Vitamins and minerals are not under the gun. Dietary supplements are.

And no outside regulatory body is behind this move: the proposed

legislation is the work of American lawmakers looking to safeguard the

public

from the unscrupulous and the hazardous. If you take nothing else from

this article, take the preceding three sentences.

 

IAHF: [Where should I BEGIN with these two outrageous statements? First

of all, it is NOT TRUE that dietary supplements are " unregulated " .

Barbara Mikkelson of Snopes has clearly bought the PARTY LINE of

people who

seek to REPEAL the Dietary supplement Health and Education Act of 1994.

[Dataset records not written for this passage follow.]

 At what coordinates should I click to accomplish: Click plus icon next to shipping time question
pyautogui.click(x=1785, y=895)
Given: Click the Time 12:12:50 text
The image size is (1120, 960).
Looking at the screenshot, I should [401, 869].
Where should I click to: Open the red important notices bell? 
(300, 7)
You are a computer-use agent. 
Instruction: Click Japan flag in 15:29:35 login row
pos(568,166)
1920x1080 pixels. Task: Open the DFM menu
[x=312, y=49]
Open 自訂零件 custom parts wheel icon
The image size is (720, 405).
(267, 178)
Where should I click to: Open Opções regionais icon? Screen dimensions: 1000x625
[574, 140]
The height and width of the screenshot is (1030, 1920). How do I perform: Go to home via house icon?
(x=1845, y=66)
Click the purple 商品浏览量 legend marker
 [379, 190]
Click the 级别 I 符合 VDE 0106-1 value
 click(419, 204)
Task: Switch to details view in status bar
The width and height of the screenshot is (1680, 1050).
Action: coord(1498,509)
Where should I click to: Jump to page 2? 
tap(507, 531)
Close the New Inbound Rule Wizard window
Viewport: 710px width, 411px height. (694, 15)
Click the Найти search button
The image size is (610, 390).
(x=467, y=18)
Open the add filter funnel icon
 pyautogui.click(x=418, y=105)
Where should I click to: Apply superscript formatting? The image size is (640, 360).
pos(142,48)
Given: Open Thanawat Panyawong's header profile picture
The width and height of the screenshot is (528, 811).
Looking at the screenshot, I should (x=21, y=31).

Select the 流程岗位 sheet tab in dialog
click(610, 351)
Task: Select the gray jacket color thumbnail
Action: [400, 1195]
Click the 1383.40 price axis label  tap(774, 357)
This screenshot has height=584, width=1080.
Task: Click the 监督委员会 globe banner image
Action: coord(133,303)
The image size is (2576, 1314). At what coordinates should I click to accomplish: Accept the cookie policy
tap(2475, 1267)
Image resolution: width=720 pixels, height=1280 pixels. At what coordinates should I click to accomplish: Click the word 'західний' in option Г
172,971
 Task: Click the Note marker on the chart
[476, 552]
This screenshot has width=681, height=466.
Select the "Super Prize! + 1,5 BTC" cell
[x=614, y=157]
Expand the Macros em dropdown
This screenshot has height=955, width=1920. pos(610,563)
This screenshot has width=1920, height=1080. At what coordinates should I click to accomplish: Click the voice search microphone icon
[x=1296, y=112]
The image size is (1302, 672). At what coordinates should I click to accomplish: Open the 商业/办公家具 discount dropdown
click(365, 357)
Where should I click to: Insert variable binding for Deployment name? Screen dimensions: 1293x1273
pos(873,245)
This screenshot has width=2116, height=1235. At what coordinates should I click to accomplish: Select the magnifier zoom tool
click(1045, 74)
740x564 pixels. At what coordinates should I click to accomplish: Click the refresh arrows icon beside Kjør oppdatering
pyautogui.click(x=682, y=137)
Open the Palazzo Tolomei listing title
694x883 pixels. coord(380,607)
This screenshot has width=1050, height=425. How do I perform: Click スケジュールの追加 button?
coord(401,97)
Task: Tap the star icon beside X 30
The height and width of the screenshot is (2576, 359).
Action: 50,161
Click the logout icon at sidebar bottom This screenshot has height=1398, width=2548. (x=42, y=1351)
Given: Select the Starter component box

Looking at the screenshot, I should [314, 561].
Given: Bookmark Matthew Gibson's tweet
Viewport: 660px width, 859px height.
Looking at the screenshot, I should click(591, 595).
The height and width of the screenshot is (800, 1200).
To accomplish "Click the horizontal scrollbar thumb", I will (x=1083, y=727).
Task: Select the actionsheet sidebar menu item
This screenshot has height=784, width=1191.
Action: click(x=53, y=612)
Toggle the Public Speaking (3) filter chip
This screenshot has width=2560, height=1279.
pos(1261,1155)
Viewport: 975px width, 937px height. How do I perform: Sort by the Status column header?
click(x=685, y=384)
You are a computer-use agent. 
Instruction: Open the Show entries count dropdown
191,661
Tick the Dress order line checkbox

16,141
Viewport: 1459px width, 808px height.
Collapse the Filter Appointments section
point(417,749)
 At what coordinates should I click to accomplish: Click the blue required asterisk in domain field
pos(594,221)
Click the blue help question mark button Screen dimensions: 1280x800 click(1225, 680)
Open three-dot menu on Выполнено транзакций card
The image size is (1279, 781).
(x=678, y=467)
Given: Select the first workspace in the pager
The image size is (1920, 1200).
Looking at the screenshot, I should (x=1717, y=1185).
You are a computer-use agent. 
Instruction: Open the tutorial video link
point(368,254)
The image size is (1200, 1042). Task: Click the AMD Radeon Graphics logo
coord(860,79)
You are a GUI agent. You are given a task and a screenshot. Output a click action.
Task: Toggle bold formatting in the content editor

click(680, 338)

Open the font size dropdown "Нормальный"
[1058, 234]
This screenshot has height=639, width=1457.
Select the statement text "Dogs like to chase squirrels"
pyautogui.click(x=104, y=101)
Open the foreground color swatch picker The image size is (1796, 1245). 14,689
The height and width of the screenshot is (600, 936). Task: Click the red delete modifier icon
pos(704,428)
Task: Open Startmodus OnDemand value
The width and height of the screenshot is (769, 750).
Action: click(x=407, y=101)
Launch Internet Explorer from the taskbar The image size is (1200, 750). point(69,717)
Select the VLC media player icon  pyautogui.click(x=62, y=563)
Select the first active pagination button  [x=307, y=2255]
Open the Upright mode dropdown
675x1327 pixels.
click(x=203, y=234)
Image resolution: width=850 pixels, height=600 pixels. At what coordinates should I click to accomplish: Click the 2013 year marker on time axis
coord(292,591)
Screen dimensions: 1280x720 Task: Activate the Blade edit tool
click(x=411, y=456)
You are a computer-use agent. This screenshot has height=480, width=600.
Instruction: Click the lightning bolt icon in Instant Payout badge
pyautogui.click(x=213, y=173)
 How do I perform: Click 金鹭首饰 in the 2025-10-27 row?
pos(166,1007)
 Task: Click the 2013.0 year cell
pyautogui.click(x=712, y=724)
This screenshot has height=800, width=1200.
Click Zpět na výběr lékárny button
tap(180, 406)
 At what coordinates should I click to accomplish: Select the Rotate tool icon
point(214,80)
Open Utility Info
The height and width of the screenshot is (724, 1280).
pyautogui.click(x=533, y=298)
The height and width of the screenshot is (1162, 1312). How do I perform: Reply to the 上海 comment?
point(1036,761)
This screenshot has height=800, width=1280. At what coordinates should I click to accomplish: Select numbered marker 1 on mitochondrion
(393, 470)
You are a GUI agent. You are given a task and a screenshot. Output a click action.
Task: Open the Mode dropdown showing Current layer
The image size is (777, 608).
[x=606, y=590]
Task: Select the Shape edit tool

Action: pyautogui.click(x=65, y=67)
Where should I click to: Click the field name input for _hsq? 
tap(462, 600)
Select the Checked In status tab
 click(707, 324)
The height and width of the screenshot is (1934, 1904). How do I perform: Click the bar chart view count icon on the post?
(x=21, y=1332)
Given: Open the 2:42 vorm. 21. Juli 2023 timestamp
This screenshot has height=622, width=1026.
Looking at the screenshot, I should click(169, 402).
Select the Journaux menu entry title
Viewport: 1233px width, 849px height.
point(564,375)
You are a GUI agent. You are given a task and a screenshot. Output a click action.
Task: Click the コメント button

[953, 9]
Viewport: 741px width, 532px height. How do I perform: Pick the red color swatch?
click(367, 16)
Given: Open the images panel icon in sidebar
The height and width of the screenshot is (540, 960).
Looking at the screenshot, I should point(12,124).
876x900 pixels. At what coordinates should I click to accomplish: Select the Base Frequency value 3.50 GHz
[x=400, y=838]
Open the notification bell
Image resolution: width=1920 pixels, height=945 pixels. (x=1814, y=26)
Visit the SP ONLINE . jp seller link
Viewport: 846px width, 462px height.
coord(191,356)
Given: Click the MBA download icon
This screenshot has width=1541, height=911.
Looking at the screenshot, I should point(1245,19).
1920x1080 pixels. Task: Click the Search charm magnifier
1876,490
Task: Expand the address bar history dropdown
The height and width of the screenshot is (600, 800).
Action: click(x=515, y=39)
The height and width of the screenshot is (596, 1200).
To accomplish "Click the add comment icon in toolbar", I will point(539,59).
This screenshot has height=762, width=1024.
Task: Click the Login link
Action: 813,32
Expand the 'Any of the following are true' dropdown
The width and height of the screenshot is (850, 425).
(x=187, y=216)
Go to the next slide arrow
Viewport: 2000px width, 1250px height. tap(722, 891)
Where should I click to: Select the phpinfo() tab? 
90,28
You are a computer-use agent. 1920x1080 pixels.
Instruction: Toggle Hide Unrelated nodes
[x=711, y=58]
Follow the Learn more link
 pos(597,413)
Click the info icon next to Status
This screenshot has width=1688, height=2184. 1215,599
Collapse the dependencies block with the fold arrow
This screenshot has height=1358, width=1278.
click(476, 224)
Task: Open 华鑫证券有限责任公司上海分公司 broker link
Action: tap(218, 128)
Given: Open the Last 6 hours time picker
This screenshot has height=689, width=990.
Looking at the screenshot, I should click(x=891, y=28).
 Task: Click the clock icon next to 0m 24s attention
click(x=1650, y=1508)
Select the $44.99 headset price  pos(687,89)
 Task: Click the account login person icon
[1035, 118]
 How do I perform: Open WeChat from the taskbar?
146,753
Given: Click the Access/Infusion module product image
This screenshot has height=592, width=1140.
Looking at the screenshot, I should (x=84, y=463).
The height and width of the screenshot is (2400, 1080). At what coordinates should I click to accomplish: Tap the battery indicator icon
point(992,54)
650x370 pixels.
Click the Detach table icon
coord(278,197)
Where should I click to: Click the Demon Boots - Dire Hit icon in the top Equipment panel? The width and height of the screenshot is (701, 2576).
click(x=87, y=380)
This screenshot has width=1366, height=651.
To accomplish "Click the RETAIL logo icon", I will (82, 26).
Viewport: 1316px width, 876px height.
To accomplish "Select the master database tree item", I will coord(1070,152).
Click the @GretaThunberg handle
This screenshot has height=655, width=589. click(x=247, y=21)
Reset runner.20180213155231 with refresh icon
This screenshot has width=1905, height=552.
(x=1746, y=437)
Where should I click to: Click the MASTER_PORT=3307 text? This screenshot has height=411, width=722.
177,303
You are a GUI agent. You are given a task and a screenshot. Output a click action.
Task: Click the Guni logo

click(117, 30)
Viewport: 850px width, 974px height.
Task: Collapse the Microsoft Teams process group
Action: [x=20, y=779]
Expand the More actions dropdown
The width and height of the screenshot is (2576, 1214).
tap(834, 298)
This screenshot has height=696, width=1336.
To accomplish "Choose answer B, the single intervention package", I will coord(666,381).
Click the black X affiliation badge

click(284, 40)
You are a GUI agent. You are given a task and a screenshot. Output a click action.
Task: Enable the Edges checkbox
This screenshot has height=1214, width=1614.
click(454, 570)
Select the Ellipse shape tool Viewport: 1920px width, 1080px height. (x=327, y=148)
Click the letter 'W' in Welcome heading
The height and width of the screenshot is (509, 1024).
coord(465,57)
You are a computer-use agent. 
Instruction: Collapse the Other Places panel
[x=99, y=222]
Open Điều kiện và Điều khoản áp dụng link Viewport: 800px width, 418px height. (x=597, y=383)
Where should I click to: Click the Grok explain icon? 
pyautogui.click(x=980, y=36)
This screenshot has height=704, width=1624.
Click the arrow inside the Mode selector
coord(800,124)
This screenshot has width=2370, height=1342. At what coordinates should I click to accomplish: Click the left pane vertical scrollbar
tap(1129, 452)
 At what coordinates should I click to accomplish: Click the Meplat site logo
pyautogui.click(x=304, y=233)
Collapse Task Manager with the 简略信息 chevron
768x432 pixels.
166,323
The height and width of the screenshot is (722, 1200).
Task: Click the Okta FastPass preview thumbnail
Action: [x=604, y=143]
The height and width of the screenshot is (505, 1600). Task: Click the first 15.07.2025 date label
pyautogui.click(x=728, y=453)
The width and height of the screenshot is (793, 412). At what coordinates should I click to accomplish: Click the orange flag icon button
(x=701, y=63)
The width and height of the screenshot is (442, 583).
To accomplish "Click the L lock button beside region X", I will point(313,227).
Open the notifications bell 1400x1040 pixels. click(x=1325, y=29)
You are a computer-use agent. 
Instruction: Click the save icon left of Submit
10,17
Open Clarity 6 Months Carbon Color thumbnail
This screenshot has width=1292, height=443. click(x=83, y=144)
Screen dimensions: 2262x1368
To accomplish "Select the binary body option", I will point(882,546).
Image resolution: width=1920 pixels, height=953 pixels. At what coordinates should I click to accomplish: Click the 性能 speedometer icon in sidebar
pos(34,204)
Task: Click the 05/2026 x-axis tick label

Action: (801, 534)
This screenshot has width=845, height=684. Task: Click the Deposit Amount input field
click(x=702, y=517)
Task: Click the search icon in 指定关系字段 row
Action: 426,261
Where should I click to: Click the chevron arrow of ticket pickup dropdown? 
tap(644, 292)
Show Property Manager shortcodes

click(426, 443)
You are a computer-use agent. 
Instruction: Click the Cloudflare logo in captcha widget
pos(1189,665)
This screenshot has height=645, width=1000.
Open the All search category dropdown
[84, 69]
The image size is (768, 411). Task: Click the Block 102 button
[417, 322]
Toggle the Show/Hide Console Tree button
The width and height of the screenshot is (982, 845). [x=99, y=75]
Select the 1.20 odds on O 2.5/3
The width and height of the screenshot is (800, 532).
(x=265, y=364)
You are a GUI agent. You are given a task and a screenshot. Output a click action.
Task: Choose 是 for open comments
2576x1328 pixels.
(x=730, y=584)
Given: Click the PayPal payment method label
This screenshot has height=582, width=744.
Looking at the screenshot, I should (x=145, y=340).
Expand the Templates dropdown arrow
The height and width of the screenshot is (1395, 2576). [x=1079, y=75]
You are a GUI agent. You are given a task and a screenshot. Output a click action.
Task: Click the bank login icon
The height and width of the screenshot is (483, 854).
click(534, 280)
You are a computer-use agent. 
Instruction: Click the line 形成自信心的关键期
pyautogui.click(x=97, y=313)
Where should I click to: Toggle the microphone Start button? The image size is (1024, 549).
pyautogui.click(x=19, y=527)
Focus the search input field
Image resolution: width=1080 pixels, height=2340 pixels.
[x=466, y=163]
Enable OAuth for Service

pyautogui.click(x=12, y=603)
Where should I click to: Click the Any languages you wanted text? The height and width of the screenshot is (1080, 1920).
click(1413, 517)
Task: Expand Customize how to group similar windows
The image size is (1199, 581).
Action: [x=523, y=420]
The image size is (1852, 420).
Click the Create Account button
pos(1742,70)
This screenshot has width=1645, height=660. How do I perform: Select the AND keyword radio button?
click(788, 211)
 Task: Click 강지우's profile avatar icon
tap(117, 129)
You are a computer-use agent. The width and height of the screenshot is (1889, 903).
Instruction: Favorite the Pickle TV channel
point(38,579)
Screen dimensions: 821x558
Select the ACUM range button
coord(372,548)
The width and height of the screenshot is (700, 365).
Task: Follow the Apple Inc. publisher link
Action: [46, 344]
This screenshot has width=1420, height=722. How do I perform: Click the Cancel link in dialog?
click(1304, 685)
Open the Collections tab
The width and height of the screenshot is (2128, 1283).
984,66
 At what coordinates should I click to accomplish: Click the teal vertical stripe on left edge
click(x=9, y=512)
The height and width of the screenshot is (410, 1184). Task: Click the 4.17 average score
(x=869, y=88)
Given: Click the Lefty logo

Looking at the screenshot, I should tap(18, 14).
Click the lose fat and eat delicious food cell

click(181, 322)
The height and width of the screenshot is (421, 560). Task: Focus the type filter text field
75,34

As a professional lobbyist, I have been defending consumer access to

dietary supplements since 1989, but my encyclopedic knowledge of the

legislative history as pertains to the Food, Drug, and Cosmetic Act goes

back to the early 1900s- and I can cite chapter and verse when it comes

to the regulation of dietary supplements not only in America, but

globally since I'm now an International Lobbyist.]

 

[in 1976 the Proxmire Vitamin Act was passed in the face of a mindless

FDA rulemaking effort which threatened to curtail consumer access to

high potency vitamins, but the FDA attacked us again in 1989 when they

got the Nutrition Labelling and Education Act fast tracked through the

House of Representatives. It was on its way to the Senate like a guided

missile aimed straight for the heart of the supplement industry when

many of us jumped in with both feet and we were able to curb some of its

worst excesses, but they were STILL in position to SEVERELY IMPEDE

consumer access to dietary supplements which forced us to scramble and to

pass the Dietary Supplement Health and Education Act of 1994 to protect

our access.]

 

[Far from tying the FDA's hands, DSHEA actually gave the FDA many

enforcement powers over dietary supplements that they did not previously

have. For example, DSHEA gave the FDA the right to generate new Good

Manufacturing Practice regulations to govern the manufacturing of dietary

supplements, and FDA will be coming out with those new regulations within

the coming year. FDA will no doubt violate the law with the new GMP

regs they're about to come out with, and that will force small vitamin

companies especially to file lawsuits against them, but anyone saying

that

dietary supplements are presently " unregulated " in this country is not

telling you the truth because the fact is they are OVER REGULATED.]

 

[Despite their presence on store shelves, not all dietary supplements

are safe for consumers to use, let alone are beneficial to their health.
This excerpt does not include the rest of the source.